-------- GIVEN PASSAGE --------

New methods: We propose a novel spatial de-noising technique to increase sensitivity while preserving the boundaries of active regions in the high-resolution fMRI. A modified version of PCA that utilizes adjacent voxels information (LPCA) is first suggested for de-noising. This technique is then further empowered by its application to wavelet sub-bands (WLPCA).
Results: Proposed techniques were assessed on both simulated and experimental data. Identifiablity index was calculated for evaluation of the denoising on the simulated data. Maximum and mean z-scores along with LAE and SSIM were reported on experimental data for two presented techniques as well as Guassian smoothing. WLPCA outperformed other techniques in Identifiablity index, for simulation, and in preserving maximum z-score, for experimental study.
Comparison with existing methods: The presented technique was developed to simultaneously suppress the noise and preserve the boundaries of active areas against leakage. For first aim, its achievable mean z-score was compared to conventional Gaussian. For second aim, its maximum z-score was compared to that of no-smoothing. While Gaussian and no-smoothing can work fine with only one measure, WLPCA was able to improve both measures concurrently.
Conclusions: The local PCA based methods, and in particular WLPCA, is an effective noise reduction step that preserves the spatial resolution by preventing activity leakage of high-resolution fMRI data.

-------- SUPPLIED INFORMATION --------

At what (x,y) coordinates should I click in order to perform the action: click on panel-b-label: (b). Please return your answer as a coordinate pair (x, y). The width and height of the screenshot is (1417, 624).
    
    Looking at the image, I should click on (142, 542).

--------

### EXERCISE INSTRUCTIONS
Reproduce word for word everything in the fMRI de-noising abstract above from "New methods: We" down to "wavelet sub-bands (WLPCA).".

### WRITTEN REPLY
New methods: We propose a novel spatial de-noising technique to increase sensitivity while preserving the boundaries of active regions in the high-resolution fMRI. A modified version of PCA that utilizes adjacent voxels information (LPCA) is first suggested for de-noising. This technique is then further empowered by its application to wavelet sub-bands (WLPCA).